Man acquitted on four counts, including attempted murder
Caldwell Browne
From the Courts, News
February 20, 2024
Man acquitted on four counts, including attempted murder

A fisherman who was charged for attempted murder, wounding with intent, unlawful use of firearm, and use of firearm for commission of an offence has been acquitted of all charges.

Caldwell Browne was charged that on November 5, 2022, in Union Island he attempted to murder Anthony Franklyn by shooting him to the right side of his back. Browne was also charged with wounding with intent, unlawful use of firearm, and use of firearm for commission of an offence.

However, after two hours and 13 minutes of deliberation, a nine-member mixed jury rejected the prosecution’s case which was led by Crown Counsels Maria Jackson-Richards and Tamika McKenzie, and found Browne not guilty on all counts.

The shooting incident occurred after an altercation between Franklyn and Browne where both parties suffered injuries to their bodies. During the altercation, Franklyn was said to have broken the windscreen of Browne’s vehicle, and Browne began chasing him.

Justice Richard Floyd said in his summation of the case, that a police officer testified to seeing Browne, armed with a cutlass while standing over Franklyn, who was “down on the ground.”

The prosecution’s argument was that Browne then used a gun and shot Franklyn to the right side of his back. Browne was said to have squeezed the trigger twice, but there was no ammunition left in the gun. Browne was said to have told Franklyn that he “is lucky the trigger was empty” after which, he discarded the gun in the sea.

However, Browne’s lawyer, Grant Connell argued that Franklyn was the aggressor, and that there is insufficient evidence in the prosecution’s case to convict Browne of the charges. One of the points that he raised was that the integrity of the exhibits was compromised.

“One officer said he picked up eight shells, and the other officer said he picked up 11, and neither of them took pictures of where each shell was picked up from, was recovered from, so we are not sure where these came from,” Grant later told SEARCHLIGHT after the trial.

In addition, there is no nexus between the .22 shells found at the crime scene, and the projectile in Franklyn’s body, as the doctor never removed it, therefore the calibre remains unknown. As well, the doctor who tended to Franklyn’s gunshot wound never gave any evidence that the wound was life threatening, hence the reason for not removing the projectile.

Connell said that the prosecution also created more doubt and confusion in their closing remarks, as they stated that there were 12 bullets.

“Twelve? I then told the jury there were 11 shells, so maybe that 12th one the prosecution is talking about is the one that is in his body. That’s something totally different again,” he continued.

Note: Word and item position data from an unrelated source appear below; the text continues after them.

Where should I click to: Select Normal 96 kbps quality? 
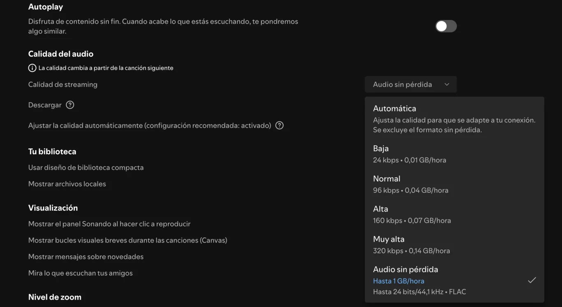click(454, 184)
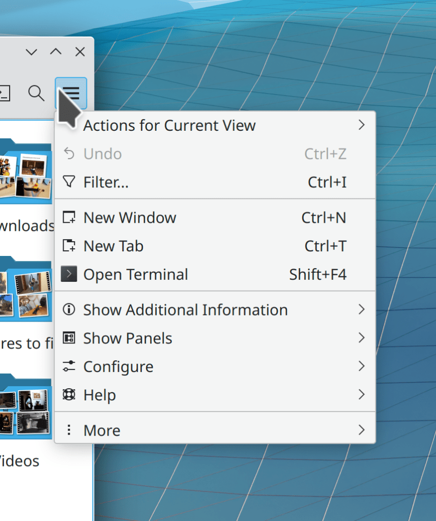Choose New Tab menu entry
The height and width of the screenshot is (521, 436).
pyautogui.click(x=113, y=246)
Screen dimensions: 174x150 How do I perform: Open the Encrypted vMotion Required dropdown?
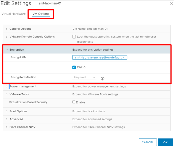coord(84,78)
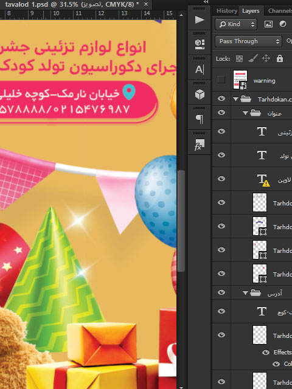This screenshot has height=389, width=292.
Task: Open the 3D cube panel icon
Action: pos(200,94)
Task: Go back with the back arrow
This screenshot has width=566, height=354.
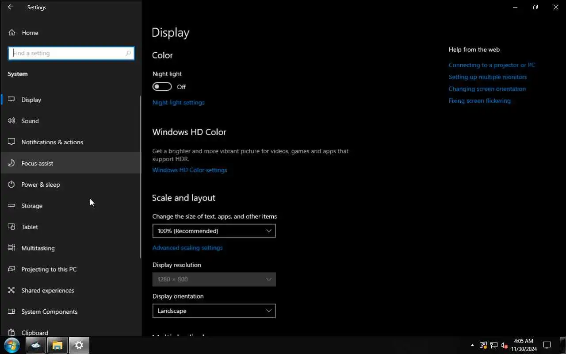Action: point(11,7)
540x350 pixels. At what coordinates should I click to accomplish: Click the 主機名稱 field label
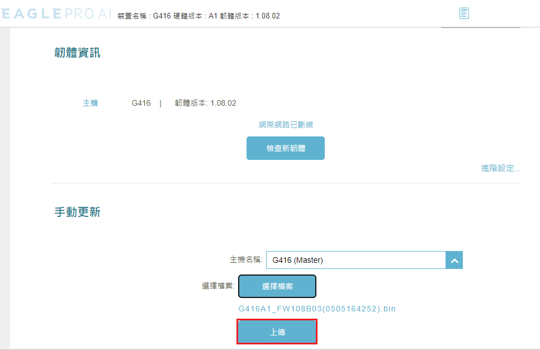click(x=246, y=260)
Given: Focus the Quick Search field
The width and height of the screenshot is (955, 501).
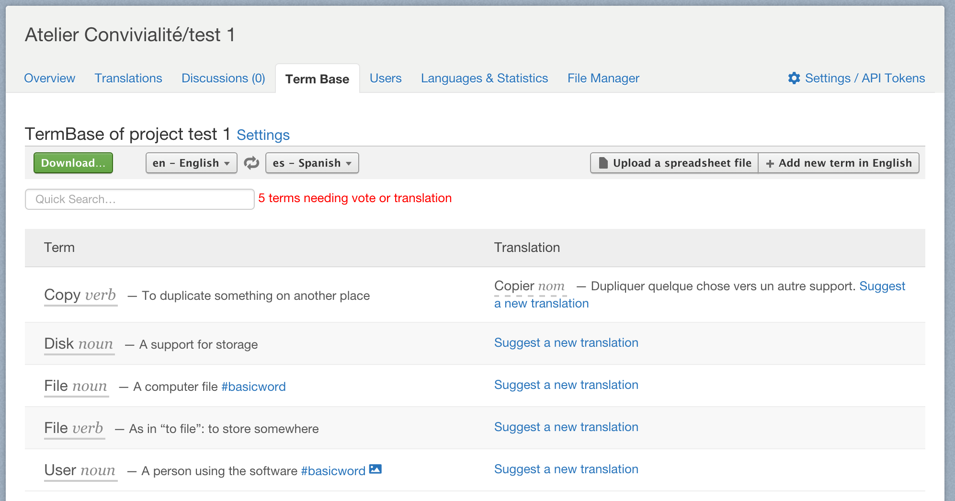Looking at the screenshot, I should (x=139, y=199).

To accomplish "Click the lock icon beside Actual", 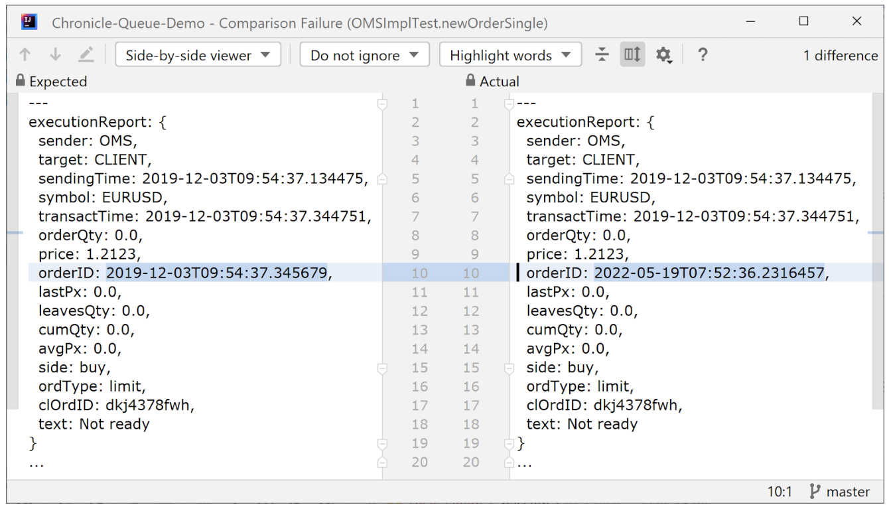I will coord(470,81).
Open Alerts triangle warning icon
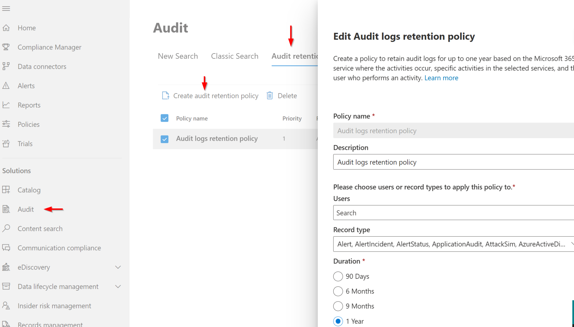 [6, 85]
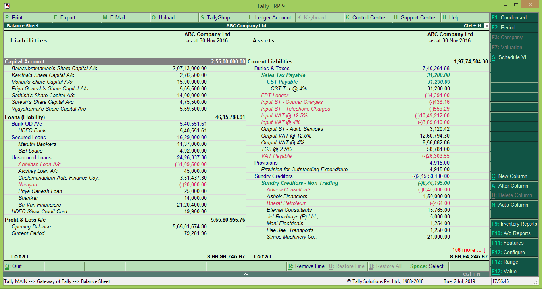
Task: Enable Auto Column layout
Action: click(514, 205)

sThe crux of Connel’s case was that there was a lack of proper search by the police, and no CCTV footage was obtained because the owners of the cameras were not cooperative with the police.

However, some of the officers who were involved in the case claimed to have not known that according to Section 41 in the Criminal Procedural Code “When a judicial officer is satisfied by evidence on oath that there is reasonable cause to believe that any property whatsoever with or with respect to which an offence has been committed is in any place, such officer may grant a warrant (hereinafter referred to as a “search warrant”) directed to a police officer or other person to enter and search any place in any part of Saint Vincent and the Grenadines, by force if necessary, at any time of day or night. If such property or any part thereof be found, such officer shall seize it and bring it before a magistrate’s court to be dealt with according to law.”

Connell had also argued that there was a lack of forensic review, and that because the Criminals Records Office(CRO) section was not called in, no official photographs and evidence were recorded. Police statements were also incomplete, and evidence such as the gold chain was lost by the officers involved.

However, Connell said that when Browne reported to the police what Floyd did to him the Director of Public Prosecution’s Office instructed them not to proceed with the matter.

“The accused never got his justice,” he commented.

“…as a little old man told me once, sometimes that’s the problem in our system, police act on instructions and not evidence, so justice goes begging…”.